Setiap pagi, Sofkhiana bersama suaminya sudah bersiap untuk berjualan wingko babat di Malioboro. Dengan menggunakan sepeda motor sespan yang dimodifikasi, mereka berkeliling menawarkan jajanan khas Jawa Tengah itu. Di balik senyum ramah mereka, tersimpan kisah perjuangan yang penuh haru.
Di balik keriuhan Malioboro, tersimpan kisah inspiratif dari pasangan suami istri, Sofkhiana dan suami. Keterbatasan fisik tak menyurutkan langkah mereka untuk berjuang menghidupi keluarga. Setiap hari, dengan senyum merekah, mereka menjajakan wingko babat kepada para wisatawan. Sofkhiana dan Rohmad adalah pasangan disabilitas yang gigih berjualan wingko babat di Malioboro. Sofkhiana mengalami keterbatasan pada kakinya sehingga harus menggunakan kursi roda, sementara sang suami memiliki keterbatasan jarak pandang. Mereka memutuskan berjualan wingko babat karena makanan ini tidak mudah basi dan banyak diminati wisatawan. Sofkhiana, yang harus bergantung pada kursi roda, dan Rohmad dengan keterbatasan jarak pandang, membuktikan bahwa disabilitas bukanlah penghalang untuk meraih mimpi.
"Awalnya kami ragu, tapi melihat banyak wisatawan yang suka dengan wingko babat, kami jadi semangat," ujar Sofkhiana. Setiap pagi, mereka berangkat dari rumah dengan sepeda motor yang sudah dimodifikasi untuk menampung kursi roda Sofkhiana. Dengan cekatan, Suami Sofkhiana mengendarai motor sambil sesekali meminta petunjuk arah kepada istrinya. “Sebelumnya kami sempat berjualan serabi solo, namun karena masa pandemi dan serabi mudah basi, penjualan kurang lancar," ujar Sofkhiana. "Oleh karena itu, kami beralih ke wingko babat yang lebih tahan lama." Dulu, Sofkhiana mengaku sempat membawa 10 hingga 15 tas wingko babat setiap harinya. "Namun, seiring berjalannya waktu dan penurunan daya beli masyarakat, kami hanya mampu membawa 5 tas saja. Yang penting, dagangan laku dan bisa memenuhi kebutuhan sehari-hari," tambahnya.

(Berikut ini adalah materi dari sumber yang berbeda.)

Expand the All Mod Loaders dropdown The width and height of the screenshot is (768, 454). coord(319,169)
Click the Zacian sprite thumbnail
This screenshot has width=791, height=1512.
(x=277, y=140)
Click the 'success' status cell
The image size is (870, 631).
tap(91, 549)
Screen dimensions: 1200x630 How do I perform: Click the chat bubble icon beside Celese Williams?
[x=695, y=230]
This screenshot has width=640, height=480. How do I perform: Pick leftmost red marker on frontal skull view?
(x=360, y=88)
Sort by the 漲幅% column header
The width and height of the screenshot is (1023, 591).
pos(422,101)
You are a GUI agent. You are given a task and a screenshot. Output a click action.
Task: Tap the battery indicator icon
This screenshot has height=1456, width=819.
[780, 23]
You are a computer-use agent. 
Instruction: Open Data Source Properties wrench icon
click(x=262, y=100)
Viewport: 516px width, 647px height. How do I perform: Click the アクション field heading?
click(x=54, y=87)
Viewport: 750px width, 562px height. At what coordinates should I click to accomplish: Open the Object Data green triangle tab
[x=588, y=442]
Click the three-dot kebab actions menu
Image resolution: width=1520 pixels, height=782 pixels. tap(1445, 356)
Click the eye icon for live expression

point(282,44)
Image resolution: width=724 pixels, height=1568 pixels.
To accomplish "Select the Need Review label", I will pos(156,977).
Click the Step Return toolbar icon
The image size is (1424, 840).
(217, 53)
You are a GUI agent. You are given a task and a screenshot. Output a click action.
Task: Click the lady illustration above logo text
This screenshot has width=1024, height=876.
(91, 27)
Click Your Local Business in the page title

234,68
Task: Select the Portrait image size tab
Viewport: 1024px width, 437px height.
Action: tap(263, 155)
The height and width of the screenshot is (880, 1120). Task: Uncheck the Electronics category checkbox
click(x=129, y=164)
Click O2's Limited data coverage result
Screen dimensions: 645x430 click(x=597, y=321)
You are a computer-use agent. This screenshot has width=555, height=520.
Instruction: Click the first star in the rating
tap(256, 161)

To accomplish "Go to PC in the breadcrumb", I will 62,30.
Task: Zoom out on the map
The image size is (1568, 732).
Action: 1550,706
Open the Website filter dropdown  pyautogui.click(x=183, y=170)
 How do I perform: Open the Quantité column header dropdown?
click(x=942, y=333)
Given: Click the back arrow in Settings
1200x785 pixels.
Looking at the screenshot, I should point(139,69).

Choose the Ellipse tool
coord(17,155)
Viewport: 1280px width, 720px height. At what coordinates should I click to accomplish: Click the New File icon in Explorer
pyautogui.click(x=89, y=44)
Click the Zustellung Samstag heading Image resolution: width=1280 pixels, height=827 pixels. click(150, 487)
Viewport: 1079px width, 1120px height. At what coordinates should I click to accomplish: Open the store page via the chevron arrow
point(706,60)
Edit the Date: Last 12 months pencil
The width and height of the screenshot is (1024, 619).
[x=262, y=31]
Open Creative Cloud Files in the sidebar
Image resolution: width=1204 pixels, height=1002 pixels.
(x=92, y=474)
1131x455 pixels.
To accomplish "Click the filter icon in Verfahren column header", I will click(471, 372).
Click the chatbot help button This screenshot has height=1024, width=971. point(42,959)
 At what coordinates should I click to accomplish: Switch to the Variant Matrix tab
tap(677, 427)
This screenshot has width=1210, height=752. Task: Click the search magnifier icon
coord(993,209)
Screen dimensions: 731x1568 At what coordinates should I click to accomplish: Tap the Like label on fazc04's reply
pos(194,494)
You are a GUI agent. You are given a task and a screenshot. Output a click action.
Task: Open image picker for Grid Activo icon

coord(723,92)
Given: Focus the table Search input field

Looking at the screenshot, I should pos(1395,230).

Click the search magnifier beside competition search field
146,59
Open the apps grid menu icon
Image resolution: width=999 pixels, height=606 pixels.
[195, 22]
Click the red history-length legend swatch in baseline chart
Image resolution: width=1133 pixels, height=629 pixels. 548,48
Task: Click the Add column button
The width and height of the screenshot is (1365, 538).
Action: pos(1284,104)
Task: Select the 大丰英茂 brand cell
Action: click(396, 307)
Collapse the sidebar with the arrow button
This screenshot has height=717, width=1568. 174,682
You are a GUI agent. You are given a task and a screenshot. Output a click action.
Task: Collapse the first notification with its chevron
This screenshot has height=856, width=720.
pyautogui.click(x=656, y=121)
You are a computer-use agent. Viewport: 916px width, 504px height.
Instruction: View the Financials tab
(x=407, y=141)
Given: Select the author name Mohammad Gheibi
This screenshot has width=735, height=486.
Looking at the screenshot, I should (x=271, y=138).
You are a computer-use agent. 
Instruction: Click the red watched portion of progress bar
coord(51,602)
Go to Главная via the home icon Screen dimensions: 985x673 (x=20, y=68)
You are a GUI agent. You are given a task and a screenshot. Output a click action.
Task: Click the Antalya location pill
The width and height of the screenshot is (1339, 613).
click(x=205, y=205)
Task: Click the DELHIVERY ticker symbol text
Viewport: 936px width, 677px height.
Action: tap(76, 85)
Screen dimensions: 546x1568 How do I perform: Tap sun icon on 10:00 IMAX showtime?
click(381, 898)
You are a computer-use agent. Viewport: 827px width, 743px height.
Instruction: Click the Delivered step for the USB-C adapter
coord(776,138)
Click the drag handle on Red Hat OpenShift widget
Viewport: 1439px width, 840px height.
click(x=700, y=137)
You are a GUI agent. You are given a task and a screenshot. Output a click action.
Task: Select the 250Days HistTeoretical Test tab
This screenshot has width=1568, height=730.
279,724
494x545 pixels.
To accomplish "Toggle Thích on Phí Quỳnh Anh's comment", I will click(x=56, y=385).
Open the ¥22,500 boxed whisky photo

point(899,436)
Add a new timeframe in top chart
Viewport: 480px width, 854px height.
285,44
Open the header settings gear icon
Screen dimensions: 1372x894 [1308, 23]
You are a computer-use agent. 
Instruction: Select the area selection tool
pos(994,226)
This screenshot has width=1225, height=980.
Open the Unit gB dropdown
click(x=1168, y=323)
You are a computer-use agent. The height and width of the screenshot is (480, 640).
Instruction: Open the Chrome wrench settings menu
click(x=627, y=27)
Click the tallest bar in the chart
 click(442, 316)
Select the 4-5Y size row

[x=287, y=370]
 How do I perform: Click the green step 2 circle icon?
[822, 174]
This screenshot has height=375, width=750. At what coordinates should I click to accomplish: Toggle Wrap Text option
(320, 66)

Sofkhiana dan suaminya berjualan di Malioboro setiap hari Senin hingga Sabtu, mulai pukul 08.00 hingga 11.00 WIB. Mereka harus membagi waktu agar bisa menjemput anak pertama mereka pukul 12.00 WIB. Setiap pagi, mereka berangkat bersama anak-anak menggunakan sepeda motor yang dilengkapi gerobak kecil untuk Sofkhiana. Karena suaminya memiliki keterbatasan jarak pandang, Sofkhiana berperan sebagai navigator selama perjalanan. Perjalanan mereka tidak selalu mulus. Cuaca ekstrem, persaingan dengan pedagang lain, dan kondisi fisik yang terbatas menjadi tantangan tersendiri. Namun, semangat mereka tak pernah padam. "Yang penting kita berusaha, hasilnya kita serahkan kepada Tuhan," tambah .
Kisah Sofkhiana dan suami mengajarkan kita bahwa semangat juang yang tinggi mampu mengatasi segala rintangan. Meskipun memiliki keterbatasan fisik namun bukan alasan untuk menyerah, melainkan menjadi motivasi untuk terus berjuang. Mungkin kita tidak memiliki keterbatasan fisik seperti mereka, namun kita semua pasti pernah mengalami kesulitan. Kisah Sofkhiana dan suami akan mengingatkan kita untuk selalu bersyukur dan menghargai setiap nikmat yang Tuhan berikan.